While PDPM is intended to be budget-neutral, providers may experience varying levels of reimbursement impact. Based on CMS provided data using FY 2017 claims, broad generalization may be applied with the following characteristics most likely to generate increased reimbursement levels: shorter length of stays, smaller facilities, non-profit organizations, rural facilities, higher nursing needs (Extensive Services), prevalence of conditions requiring expensive medications, and moderate-to-lower levels of therapy intensity. Specifically, providers with a large volume of Ultra High level of therapy will likely see a decrease in reimbursement under PDPM. Providers who have historically provided moderate therapy intensity while achieving excellent outcomes will be the winners under PDPM.

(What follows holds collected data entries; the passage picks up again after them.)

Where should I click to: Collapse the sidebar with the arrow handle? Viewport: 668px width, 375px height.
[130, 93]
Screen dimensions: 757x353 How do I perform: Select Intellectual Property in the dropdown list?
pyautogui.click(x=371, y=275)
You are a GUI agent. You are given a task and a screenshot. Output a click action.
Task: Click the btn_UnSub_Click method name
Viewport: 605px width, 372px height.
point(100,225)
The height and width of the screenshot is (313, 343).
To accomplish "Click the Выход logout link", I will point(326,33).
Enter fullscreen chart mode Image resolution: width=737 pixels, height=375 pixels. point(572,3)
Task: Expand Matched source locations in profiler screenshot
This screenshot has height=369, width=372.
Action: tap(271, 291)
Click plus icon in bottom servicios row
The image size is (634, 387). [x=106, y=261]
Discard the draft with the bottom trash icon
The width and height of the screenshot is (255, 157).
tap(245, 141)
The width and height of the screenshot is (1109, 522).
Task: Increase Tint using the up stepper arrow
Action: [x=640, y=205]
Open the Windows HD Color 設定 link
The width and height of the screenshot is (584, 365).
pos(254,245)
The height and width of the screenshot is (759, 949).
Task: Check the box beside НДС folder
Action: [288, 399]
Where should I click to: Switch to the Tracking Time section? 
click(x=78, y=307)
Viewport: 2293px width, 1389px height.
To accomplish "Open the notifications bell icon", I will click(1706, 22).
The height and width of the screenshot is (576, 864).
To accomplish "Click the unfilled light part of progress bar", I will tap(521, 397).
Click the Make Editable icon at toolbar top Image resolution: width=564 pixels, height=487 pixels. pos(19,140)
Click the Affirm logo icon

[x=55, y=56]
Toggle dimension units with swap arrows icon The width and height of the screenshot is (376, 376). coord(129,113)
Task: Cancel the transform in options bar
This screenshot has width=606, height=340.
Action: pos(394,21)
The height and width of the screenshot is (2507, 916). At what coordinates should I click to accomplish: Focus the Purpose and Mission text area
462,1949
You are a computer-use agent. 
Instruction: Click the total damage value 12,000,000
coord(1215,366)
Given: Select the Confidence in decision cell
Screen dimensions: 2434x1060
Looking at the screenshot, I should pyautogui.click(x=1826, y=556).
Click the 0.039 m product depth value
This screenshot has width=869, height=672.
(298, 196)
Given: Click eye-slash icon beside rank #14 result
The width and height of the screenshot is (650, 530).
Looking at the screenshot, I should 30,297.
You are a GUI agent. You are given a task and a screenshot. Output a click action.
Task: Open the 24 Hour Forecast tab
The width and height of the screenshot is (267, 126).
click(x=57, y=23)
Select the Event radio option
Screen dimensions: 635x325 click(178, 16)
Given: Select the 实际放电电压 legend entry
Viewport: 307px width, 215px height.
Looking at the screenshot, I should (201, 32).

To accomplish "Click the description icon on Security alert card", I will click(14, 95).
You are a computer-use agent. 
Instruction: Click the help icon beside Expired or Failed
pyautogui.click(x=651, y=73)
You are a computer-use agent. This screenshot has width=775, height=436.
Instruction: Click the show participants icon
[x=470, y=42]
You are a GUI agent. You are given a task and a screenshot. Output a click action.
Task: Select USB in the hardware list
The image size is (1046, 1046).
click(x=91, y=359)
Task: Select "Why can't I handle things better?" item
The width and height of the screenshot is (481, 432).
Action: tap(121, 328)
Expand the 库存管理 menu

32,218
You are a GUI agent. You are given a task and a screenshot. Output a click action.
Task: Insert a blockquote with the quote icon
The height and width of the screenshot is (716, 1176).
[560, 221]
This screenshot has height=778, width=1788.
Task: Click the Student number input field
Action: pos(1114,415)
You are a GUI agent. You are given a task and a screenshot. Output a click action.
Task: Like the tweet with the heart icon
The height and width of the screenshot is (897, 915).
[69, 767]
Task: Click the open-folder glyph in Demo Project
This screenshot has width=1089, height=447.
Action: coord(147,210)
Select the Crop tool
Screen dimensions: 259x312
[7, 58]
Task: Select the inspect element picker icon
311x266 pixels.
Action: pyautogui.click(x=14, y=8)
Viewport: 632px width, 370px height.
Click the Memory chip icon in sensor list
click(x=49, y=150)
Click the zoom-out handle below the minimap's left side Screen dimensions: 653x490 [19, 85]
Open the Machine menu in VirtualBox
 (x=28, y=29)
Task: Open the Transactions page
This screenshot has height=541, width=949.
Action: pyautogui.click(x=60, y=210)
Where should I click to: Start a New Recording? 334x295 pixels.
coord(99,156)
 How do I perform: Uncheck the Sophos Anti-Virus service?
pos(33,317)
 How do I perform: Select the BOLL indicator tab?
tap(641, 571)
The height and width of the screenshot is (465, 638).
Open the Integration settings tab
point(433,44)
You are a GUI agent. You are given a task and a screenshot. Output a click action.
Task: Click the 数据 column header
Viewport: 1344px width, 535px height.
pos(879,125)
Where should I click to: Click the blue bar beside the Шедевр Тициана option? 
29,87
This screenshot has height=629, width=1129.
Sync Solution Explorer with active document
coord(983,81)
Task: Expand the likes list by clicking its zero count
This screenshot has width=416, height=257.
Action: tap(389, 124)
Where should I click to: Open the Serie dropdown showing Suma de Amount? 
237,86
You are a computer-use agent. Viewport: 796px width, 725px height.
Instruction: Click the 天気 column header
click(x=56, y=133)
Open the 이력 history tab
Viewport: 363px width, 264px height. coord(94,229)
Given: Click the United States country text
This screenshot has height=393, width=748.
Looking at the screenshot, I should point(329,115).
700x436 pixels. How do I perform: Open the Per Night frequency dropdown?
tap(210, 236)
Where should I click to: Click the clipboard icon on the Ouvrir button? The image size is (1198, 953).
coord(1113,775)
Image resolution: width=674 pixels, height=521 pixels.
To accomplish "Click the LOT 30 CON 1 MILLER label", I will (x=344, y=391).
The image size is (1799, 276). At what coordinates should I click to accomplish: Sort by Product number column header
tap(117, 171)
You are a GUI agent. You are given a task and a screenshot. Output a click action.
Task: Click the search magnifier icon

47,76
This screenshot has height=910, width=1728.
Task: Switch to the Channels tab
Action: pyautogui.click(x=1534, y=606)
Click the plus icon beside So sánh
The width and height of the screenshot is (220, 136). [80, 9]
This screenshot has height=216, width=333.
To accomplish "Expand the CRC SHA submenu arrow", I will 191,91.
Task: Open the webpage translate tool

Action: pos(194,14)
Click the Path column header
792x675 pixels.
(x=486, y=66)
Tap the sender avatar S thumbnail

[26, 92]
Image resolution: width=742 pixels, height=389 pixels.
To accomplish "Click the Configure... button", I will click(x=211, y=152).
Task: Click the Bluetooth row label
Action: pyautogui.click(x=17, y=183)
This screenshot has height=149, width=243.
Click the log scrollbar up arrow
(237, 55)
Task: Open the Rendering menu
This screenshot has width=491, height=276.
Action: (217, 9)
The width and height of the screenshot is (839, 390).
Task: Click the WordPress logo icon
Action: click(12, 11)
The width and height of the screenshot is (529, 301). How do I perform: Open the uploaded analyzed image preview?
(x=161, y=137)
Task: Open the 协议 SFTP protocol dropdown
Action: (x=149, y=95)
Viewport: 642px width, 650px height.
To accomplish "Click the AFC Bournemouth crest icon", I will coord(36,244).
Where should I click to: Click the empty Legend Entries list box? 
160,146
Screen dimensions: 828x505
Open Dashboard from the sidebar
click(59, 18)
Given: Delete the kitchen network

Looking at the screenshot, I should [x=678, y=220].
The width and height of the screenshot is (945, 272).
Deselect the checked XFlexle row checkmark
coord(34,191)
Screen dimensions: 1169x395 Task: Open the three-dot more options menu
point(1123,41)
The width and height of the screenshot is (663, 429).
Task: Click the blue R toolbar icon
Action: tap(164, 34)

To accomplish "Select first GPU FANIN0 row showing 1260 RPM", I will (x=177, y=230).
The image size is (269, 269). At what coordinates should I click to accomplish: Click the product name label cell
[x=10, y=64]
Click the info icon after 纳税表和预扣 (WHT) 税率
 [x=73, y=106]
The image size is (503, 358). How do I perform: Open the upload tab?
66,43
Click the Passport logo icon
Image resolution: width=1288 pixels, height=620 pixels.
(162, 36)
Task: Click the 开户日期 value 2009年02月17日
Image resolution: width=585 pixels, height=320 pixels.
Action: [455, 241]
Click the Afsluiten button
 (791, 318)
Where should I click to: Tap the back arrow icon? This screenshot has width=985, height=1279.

Provider Impact and Operational Success

Timely and accurate processes are critical to successful operation under PDPM. The 5-Day assessment determines the case-mix classifications (or reimbursement) for the entire stay. Providers need to provide extensive training for accurate ICD-10 coding as the clinical category is a primary factor for CMI for Nursing, PT, OT, SLP, and NTA.

Additionally, Section GG coding directly impacts the functional score element for the PT, OT and Nursing Case-Mix Groups. Comprehensive training and auditing to ensure accurate coding for these items will aid in capturing the precise functional statuses for calculation of the CMIs. With this fundamental change in methodology, SNFs need to collaborate closely with their software provider to confirm functionality and utilize all available tools. Additionally, partnering with your therapy provider to implement processes and practices for best outcomes will secure your position in the market.

The SNF VBP and QRP mandates continue under PDPM. Clinical programs that cater to the needs of the residents you serve will result in reduced hospital re-admissions, improved quality measures, and higher star ratings. Through detailed analysis of the provider-specific impact files published by CMS using FY 2017 claims, SNFs can identify areas for improvement, implement enhanced programs and processes to promote success under PDPM.